Dois anos depois da sua famosa e solitária declaração dos 500 mil USD, Chang assumiu uma pasta ministerial por 10 anos e depois se tornou deputado da Frelimo na AR. Em termos concretos, ele esteve sujeito à legislação local sobre declaração de bens, que obriga aos titulares de cargos públicos a submeterem uma lista anual do seu património. O objectivo dessa legislação visava monitorar o enriquecimento ilícito. A acusação norte-americana e a investigação moçambicana mostram que Manuel Chang tem um património invejável: enriqueceu ilicitamente tomando decisões ilegais e recebendo subornos para isso. Ou seja, a legislação nacional sobre declaração de bens é ineficaz.

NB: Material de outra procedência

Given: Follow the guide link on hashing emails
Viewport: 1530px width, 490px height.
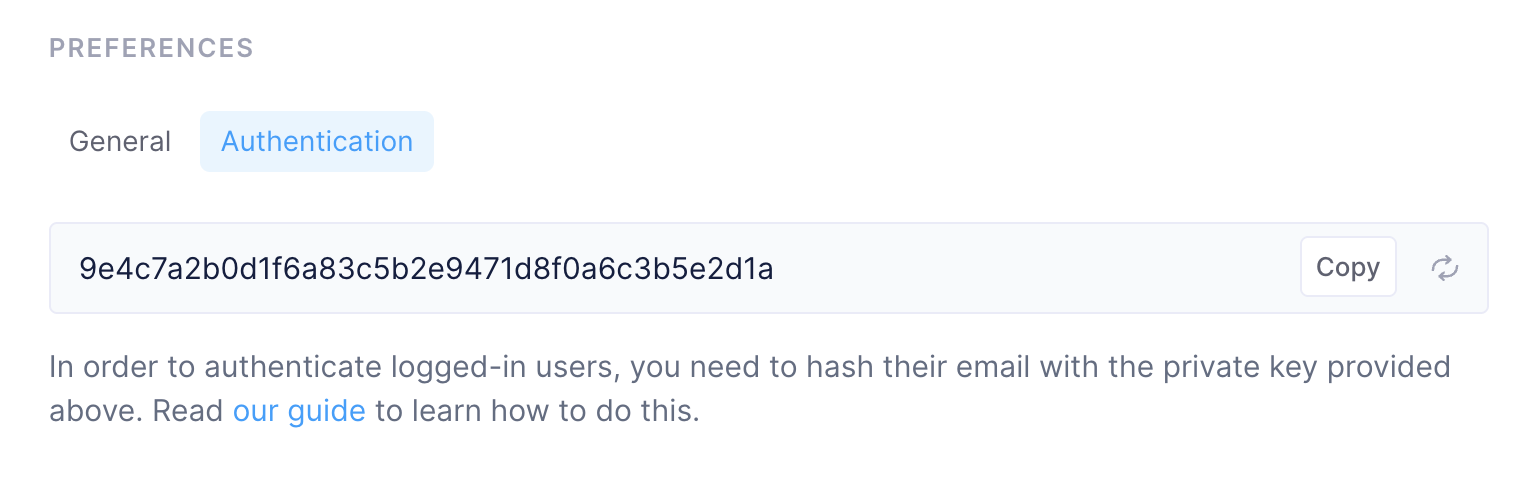Looking at the screenshot, I should [x=299, y=411].
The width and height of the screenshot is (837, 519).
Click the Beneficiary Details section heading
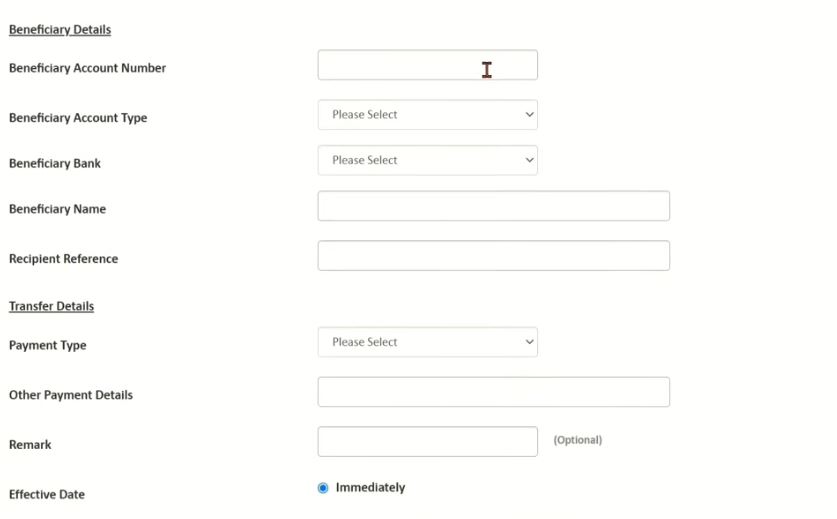[60, 30]
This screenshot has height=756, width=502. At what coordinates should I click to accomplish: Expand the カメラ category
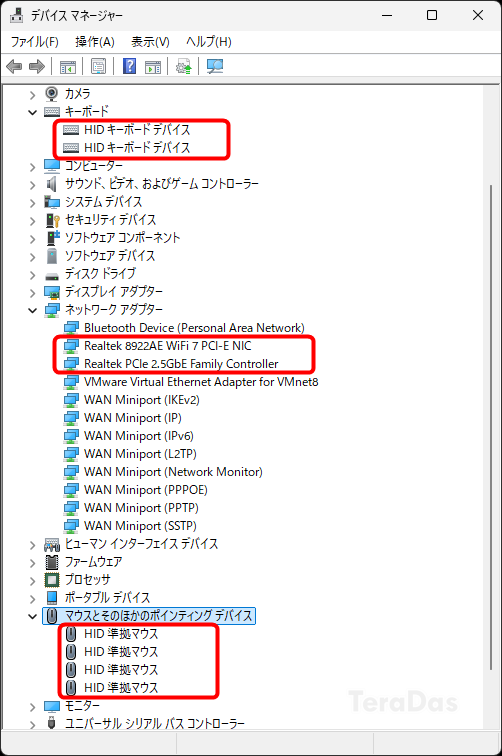tap(32, 95)
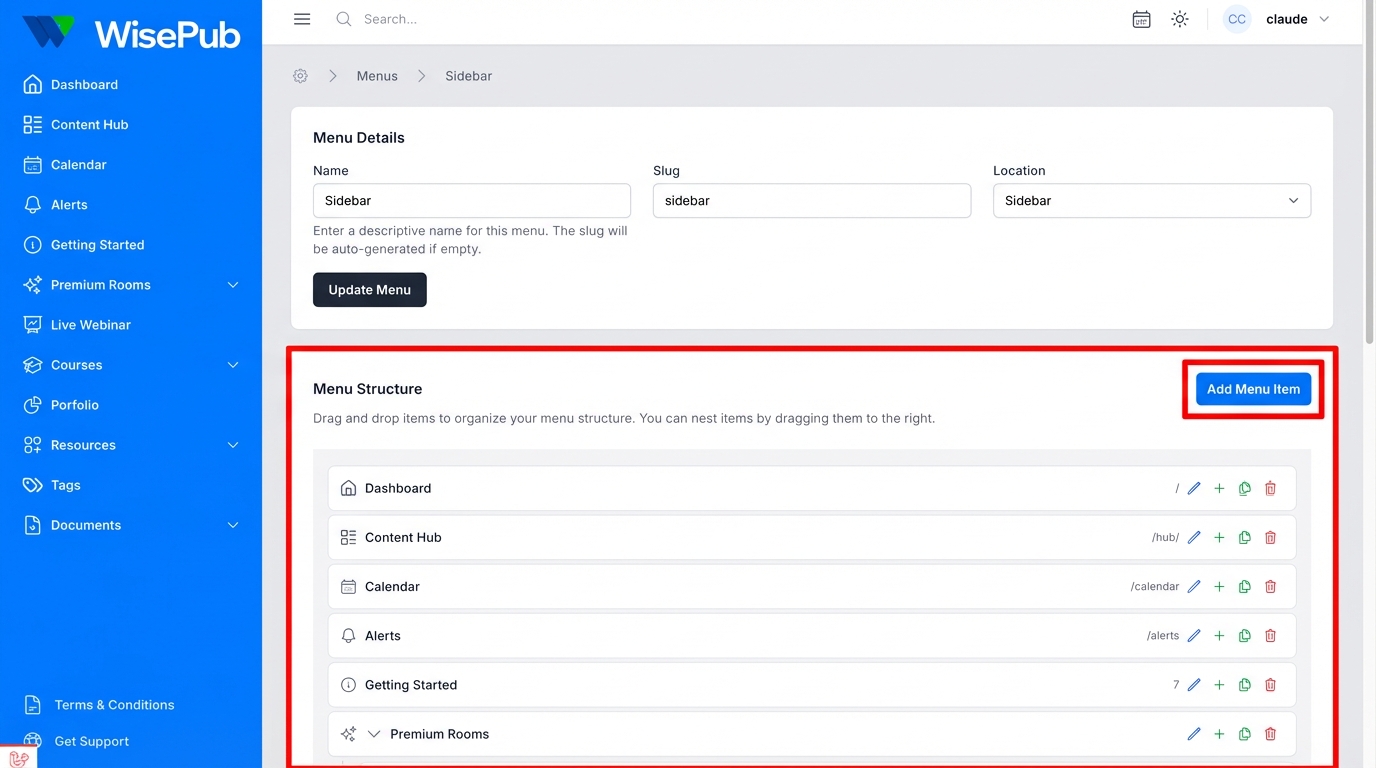Open Content Hub from the sidebar
The width and height of the screenshot is (1376, 768).
pos(89,125)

Apesar da sua boa vontade manifestada há 16 anos atrás, Chang deu agora um golpe nos princípios de transparência que aparentemente defendia. Um paradoxo em pessoa. Ontem em Kemptom Park, seus advogados apenas revelaram parte das contas bancárias do deputado, nomeadamente as contas em Moçambique, África do Sul e Portugal. Mas a investigação do FBI e os dados coligidos pela investigação moçambicana indicam que ele tem contas em Espanha, Suíça (os subornos recebidos da Odebrecht foram depositados em contas em bancos domiciliados na Confederação Helvética) e em dois paraísos fiscais não revelados. Seu património é invejável, disse à “Carta” uma fonte da investigação local.
Mas a tentativa de esconder a dimensão real do seu património vai sucumbir às pretensões da justiça americana e moçambicana, que pretendem confiscar alargadamente os seus bens. No caso de Moçambique, “Carta” apurou que a maioria dos arguidos dos processos das dívidas ocultas usaram parentes e empresas fictícias para fizeram a lavagem de dinheiro, havendo muito património imobiliário (apartamentos no novo prédio onde era o cinema Xenon e no portentoso número 130 da Avenida Julius Nyerere, que também alberga “flats” relacionadas com a construção do novo edifício do Banco de Moçambique) que será confiscado. No caso de Chang, o rastreio envolve a investigação fora de Moçambique porque, diferentemente da maioria dos outros arguidos locais, ele terá feito a lavagem no estrangeiro. (Marcelo Mosse)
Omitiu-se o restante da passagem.